O estudo, recentemente publicado na revista científica «Nature Neuroscience» (www.nature.com/neurosci), também desfaz um mistério anatómico: até ao momento, ninguém ainda tinha conseguido explicar a função de um grupo de minúsculos terminais nervosos que aparecem por toda a pele toda, excepto na palma das mãos e na planta dos pés.
 

 

Há dez anos atrás, acreditava-se que o homem não tivesse esses terminais, chamados de aferentes de condutos tácteis. Depois de terem sido descobertos nos gatos, o mistério continuou. Os cientistas não conseguiam encontrar o sensor no Homem e estes eram dificilmente encontrados nos macacos.
 

 

Mas o problema é que os investigadores procuravam os sensores do prazer em sítios errados, ou seja, na palma da mão, que não tem pêlos, aos quais os sensores de carinho estão sempre associados.
 

 

A equipa liderada pelo cientista sueco, Hakan Olausson, da Universidade de Gotemburgo, demonstrou que a espécie humana também os tinha, no entanto, ainda não tinham descoberto qual era, realmente, as suas funções.
 

 

Havia, contudo, uma certeza: esses sensores eram bem diferentes dos outros sensores de tacto.
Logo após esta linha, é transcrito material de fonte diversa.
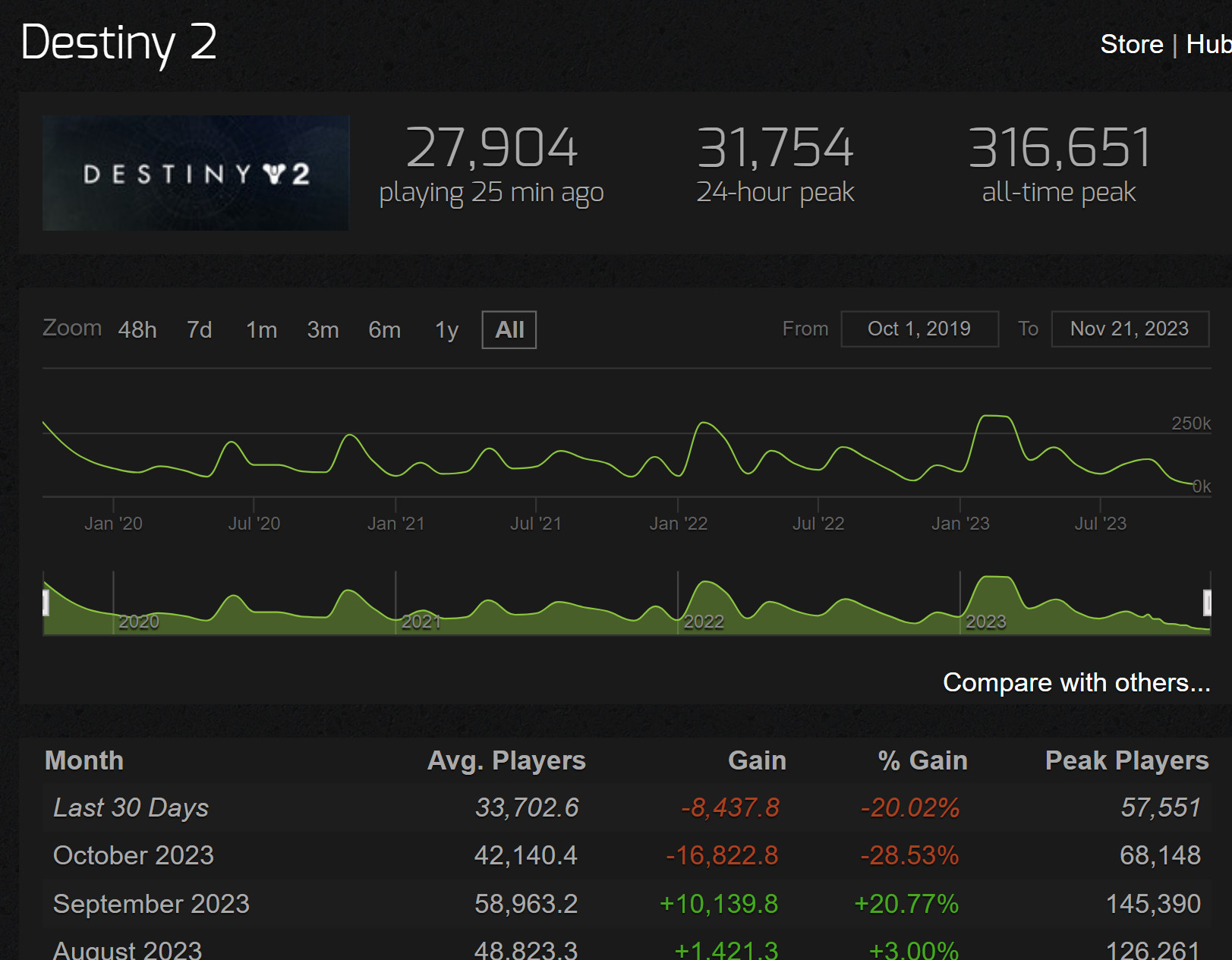Grab the left navigator range handle
Image resolution: width=1232 pixels, height=960 pixels.
pyautogui.click(x=46, y=603)
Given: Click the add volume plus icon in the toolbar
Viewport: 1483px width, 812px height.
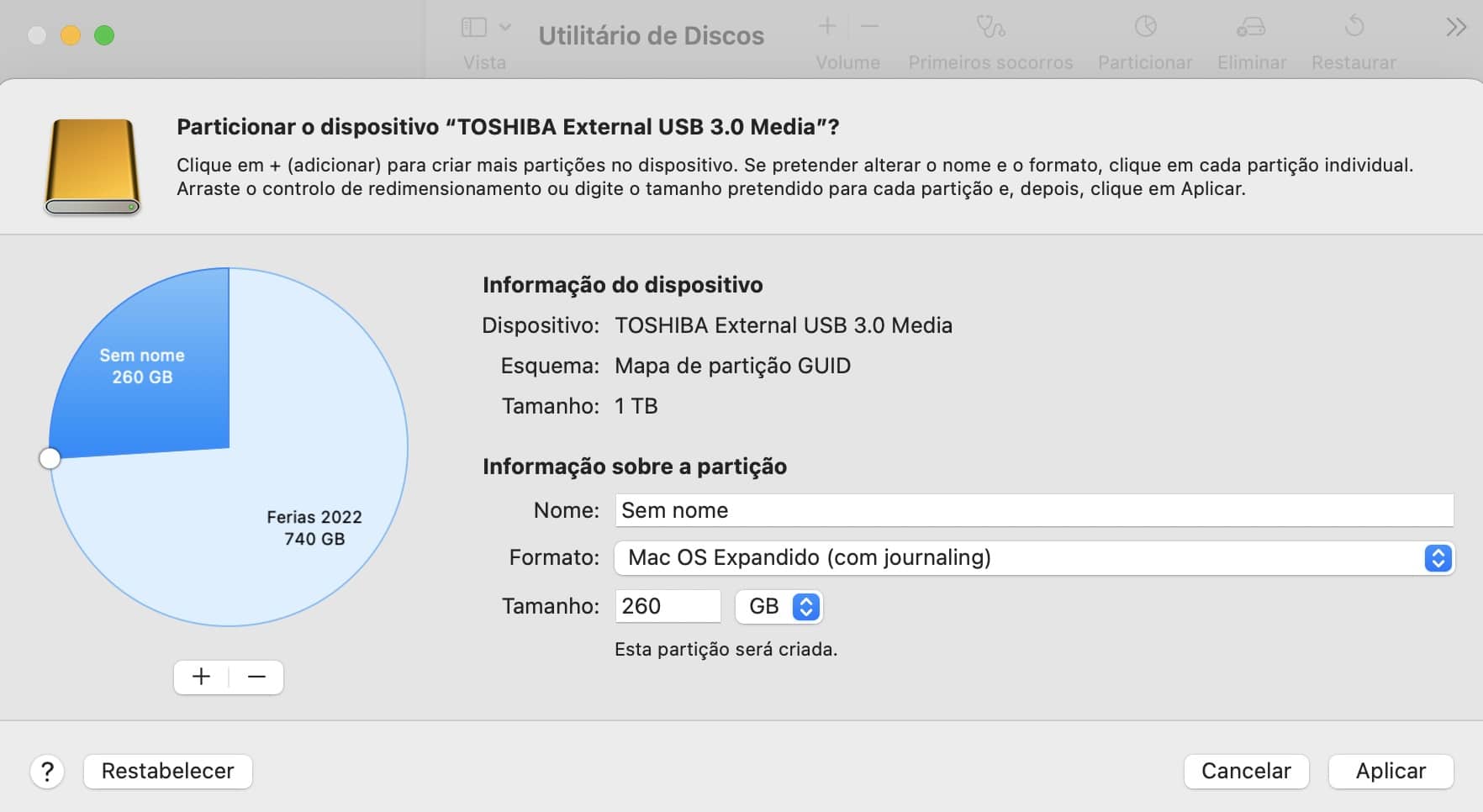Looking at the screenshot, I should [827, 27].
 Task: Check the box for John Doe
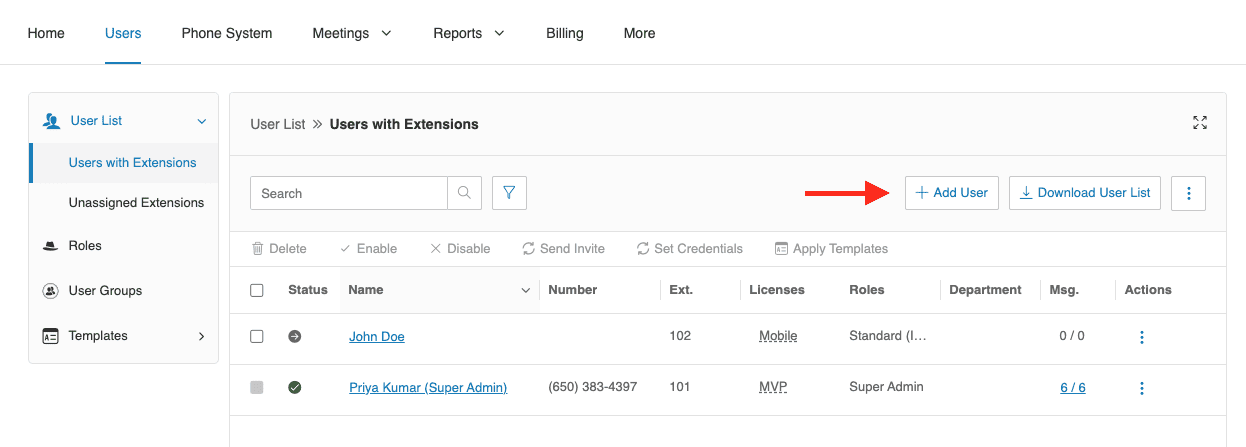(x=257, y=337)
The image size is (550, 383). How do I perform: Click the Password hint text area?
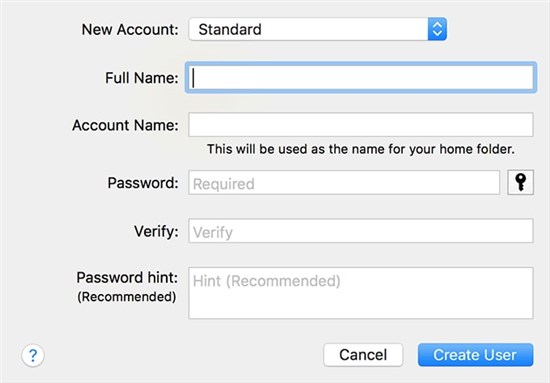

Só a título de exemplo, explica o artigo da Nature, os sensores do carinho não têm a chamada bainha de mielina - um grupo de células ricas em gordura que envolve grande parte dos nervos e funciona mais ou menos como o plástico em volta de um fio de cobre, isolando o impulso nervoso e tornando - o mais eficiente.
 

 

Tira teimas
 

 

As certezas de toda esta investigação chegaram através de uma paciente de 54 anos com um problema raro: tinha perdido todos os nervos com mielina do corpo devido a uma reacção auto-imune.
 

 

Embora detectasse calor, frio ou dor, a doente era incapaz de sentir comichões. Mas, se lhe tocassem ao de leve com um pincel macio no braço, a mulher sentia uma espécie de pressão ténue e agradável.
 

 

A ideia, então, foi verificar como essa sensação se reflectia no cérebro da paciente, comparando-o com o que acontecia no cérebro de 24 pessoas sem o mesmo problema. Enquanto todas as pessoas foram submetidas ao «teste do pincel», a equipa de Olausson verificava tudo o que acontecia nas imagens de ressonância magnética funcional - um tipo de exame que mostra quais as áreas do cérebro com maior fluxo sanguíneo.
 

 

Provas
 

 

O resultado imagético demostrou que o cérebro da doente tinha activação no córtex insular, uma área interna do sistema nervoso cuja principal função é o processamento de emoções e da excitação sexual.
 

 

Ao mesmo tempo, as áreas do córtex ligadas ao sentido de tacto ficaram completamente inactivas, ao contrário dos restantes voluntários que tiveram ambos os lugares activados.
 

 

Deste modo, avançam os cientistas, estes nervos são fundamentais para a sociabilidade, bem como para a reprodução entre os mamíferos, inclusive na espécie humana.